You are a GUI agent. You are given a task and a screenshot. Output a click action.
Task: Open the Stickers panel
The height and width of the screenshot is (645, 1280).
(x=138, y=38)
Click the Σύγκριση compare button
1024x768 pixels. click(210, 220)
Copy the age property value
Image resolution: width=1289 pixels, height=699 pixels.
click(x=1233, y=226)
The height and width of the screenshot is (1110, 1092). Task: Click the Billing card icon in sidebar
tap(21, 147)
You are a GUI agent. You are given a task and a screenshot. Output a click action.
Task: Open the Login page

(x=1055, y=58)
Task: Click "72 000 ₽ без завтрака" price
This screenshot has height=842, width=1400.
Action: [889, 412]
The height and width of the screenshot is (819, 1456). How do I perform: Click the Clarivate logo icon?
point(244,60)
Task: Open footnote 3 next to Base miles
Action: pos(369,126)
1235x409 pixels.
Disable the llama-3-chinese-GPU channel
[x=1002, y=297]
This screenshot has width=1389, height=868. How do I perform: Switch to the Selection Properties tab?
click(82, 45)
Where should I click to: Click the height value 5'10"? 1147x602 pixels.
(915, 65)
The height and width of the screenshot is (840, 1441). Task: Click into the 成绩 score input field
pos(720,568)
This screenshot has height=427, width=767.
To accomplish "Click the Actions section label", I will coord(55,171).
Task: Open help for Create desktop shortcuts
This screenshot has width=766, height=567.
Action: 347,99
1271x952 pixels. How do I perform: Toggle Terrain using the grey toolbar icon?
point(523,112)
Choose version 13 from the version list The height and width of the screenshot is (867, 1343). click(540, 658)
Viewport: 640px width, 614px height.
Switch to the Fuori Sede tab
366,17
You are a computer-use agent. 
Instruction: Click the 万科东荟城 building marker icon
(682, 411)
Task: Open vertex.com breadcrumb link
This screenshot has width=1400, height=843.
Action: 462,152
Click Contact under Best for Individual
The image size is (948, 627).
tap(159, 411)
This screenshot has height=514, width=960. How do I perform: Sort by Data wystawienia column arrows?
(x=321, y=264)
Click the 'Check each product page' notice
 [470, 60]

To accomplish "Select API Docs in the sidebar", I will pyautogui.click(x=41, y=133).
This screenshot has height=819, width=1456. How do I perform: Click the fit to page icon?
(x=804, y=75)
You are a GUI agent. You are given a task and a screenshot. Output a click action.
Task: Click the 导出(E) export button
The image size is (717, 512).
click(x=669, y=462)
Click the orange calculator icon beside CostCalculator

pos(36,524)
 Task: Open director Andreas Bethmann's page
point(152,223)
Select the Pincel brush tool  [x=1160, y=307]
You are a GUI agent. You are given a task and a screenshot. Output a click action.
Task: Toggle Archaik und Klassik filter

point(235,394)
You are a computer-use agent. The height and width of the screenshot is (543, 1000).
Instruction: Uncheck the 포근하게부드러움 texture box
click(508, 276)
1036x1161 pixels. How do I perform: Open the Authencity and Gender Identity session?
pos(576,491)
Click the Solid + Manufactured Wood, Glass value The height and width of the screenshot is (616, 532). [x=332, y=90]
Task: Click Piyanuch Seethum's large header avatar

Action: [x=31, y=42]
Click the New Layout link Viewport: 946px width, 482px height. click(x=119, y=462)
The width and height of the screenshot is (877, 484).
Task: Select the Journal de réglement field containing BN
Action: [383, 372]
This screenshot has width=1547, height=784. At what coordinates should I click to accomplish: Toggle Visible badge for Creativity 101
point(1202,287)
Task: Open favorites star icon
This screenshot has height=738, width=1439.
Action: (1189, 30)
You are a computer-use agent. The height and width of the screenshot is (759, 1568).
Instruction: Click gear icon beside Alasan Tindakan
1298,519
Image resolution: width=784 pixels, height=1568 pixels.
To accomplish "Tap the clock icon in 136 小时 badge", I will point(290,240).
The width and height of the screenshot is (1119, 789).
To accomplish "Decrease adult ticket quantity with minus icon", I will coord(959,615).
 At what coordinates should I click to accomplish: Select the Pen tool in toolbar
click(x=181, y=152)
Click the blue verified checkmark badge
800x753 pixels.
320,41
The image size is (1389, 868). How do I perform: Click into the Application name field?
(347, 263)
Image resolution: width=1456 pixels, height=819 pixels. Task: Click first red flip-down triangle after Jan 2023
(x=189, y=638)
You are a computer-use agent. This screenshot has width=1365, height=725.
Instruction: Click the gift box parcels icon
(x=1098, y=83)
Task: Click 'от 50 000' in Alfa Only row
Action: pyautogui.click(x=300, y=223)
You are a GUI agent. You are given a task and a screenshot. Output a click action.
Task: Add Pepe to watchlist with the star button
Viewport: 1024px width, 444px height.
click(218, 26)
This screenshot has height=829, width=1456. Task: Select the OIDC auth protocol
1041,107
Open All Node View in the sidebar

*-*-*

# Objetivo
Transcriba sin ningún cambio cada una de las líneas de todos los ítems anteriores.

# Respuesta completa
You are a GUI agent. You are given a task and a screenshot. Output a click action.
Task: Open the Stickers panel
The height and width of the screenshot is (645, 1280).
(x=138, y=38)
Click the Σύγκριση compare button
1024x768 pixels. click(210, 220)
Copy the age property value
Image resolution: width=1289 pixels, height=699 pixels.
click(x=1233, y=226)
The height and width of the screenshot is (1110, 1092). Task: Click the Billing card icon in sidebar
tap(21, 147)
You are a GUI agent. You are given a task and a screenshot. Output a click action.
Task: Open the Login page

(x=1055, y=58)
Task: Click "72 000 ₽ без завтрака" price
This screenshot has height=842, width=1400.
Action: [889, 412]
The height and width of the screenshot is (819, 1456). How do I perform: Click the Clarivate logo icon?
point(244,60)
Task: Open footnote 3 next to Base miles
Action: pos(369,126)
1235x409 pixels.
Disable the llama-3-chinese-GPU channel
[x=1002, y=297]
This screenshot has width=1389, height=868. How do I perform: Switch to the Selection Properties tab?
click(82, 45)
Where should I click to: Click the height value 5'10"? 1147x602 pixels.
(915, 65)
The height and width of the screenshot is (840, 1441). Task: Click into the 成绩 score input field
pos(720,568)
This screenshot has height=427, width=767.
To accomplish "Click the Actions section label", I will coord(55,171).
Task: Open help for Create desktop shortcuts
This screenshot has width=766, height=567.
Action: 347,99
1271x952 pixels. How do I perform: Toggle Terrain using the grey toolbar icon?
point(523,112)
Choose version 13 from the version list The height and width of the screenshot is (867, 1343). click(540, 658)
Viewport: 640px width, 614px height.
Switch to the Fuori Sede tab
366,17
You are a computer-use agent. 
Instruction: Click the 万科东荟城 building marker icon
(682, 411)
Task: Open vertex.com breadcrumb link
This screenshot has width=1400, height=843.
Action: 462,152
Click Contact under Best for Individual
The image size is (948, 627).
tap(159, 411)
This screenshot has height=514, width=960. How do I perform: Sort by Data wystawienia column arrows?
(x=321, y=264)
Click the 'Check each product page' notice
 [470, 60]

To accomplish "Select API Docs in the sidebar", I will pyautogui.click(x=41, y=133).
This screenshot has height=819, width=1456. How do I perform: Click the fit to page icon?
(x=804, y=75)
You are a GUI agent. You are given a task and a screenshot. Output a click action.
Task: Click the 导出(E) export button
The image size is (717, 512).
click(x=669, y=462)
Click the orange calculator icon beside CostCalculator

pos(36,524)
 Task: Open director Andreas Bethmann's page
point(152,223)
Select the Pincel brush tool  [x=1160, y=307]
You are a GUI agent. You are given a task and a screenshot. Output a click action.
Task: Toggle Archaik und Klassik filter

point(235,394)
You are a computer-use agent. The height and width of the screenshot is (543, 1000).
Instruction: Uncheck the 포근하게부드러움 texture box
click(508, 276)
1036x1161 pixels. How do I perform: Open the Authencity and Gender Identity session?
pos(576,491)
Click the Solid + Manufactured Wood, Glass value The height and width of the screenshot is (616, 532). [x=332, y=90]
Task: Click Piyanuch Seethum's large header avatar

Action: [x=31, y=42]
Click the New Layout link Viewport: 946px width, 482px height. click(x=119, y=462)
The width and height of the screenshot is (877, 484).
Task: Select the Journal de réglement field containing BN
Action: [383, 372]
This screenshot has width=1547, height=784. At what coordinates should I click to accomplish: Toggle Visible badge for Creativity 101
point(1202,287)
Task: Open favorites star icon
This screenshot has height=738, width=1439.
Action: (1189, 30)
You are a computer-use agent. The height and width of the screenshot is (759, 1568).
Instruction: Click gear icon beside Alasan Tindakan
1298,519
Image resolution: width=784 pixels, height=1568 pixels.
To accomplish "Tap the clock icon in 136 小时 badge", I will point(290,240).
The width and height of the screenshot is (1119, 789).
To accomplish "Decrease adult ticket quantity with minus icon", I will coord(959,615).
 At what coordinates should I click to accomplish: Select the Pen tool in toolbar
click(x=181, y=152)
Click the blue verified checkmark badge
800x753 pixels.
320,41
The image size is (1389, 868). How do I perform: Click into the Application name field?
(347, 263)
Image resolution: width=1456 pixels, height=819 pixels. Task: Click first red flip-down triangle after Jan 2023
(x=189, y=638)
You are a computer-use agent. This screenshot has width=1365, height=725.
Instruction: Click the gift box parcels icon
(x=1098, y=83)
Task: Click 'от 50 000' in Alfa Only row
Action: pyautogui.click(x=300, y=223)
You are a GUI agent. You are given a task and a screenshot. Output a click action.
Task: Add Pepe to watchlist with the star button
Viewport: 1024px width, 444px height.
click(218, 26)
This screenshot has height=829, width=1456. Task: Select the OIDC auth protocol
1041,107
Open All Node View in the sidebar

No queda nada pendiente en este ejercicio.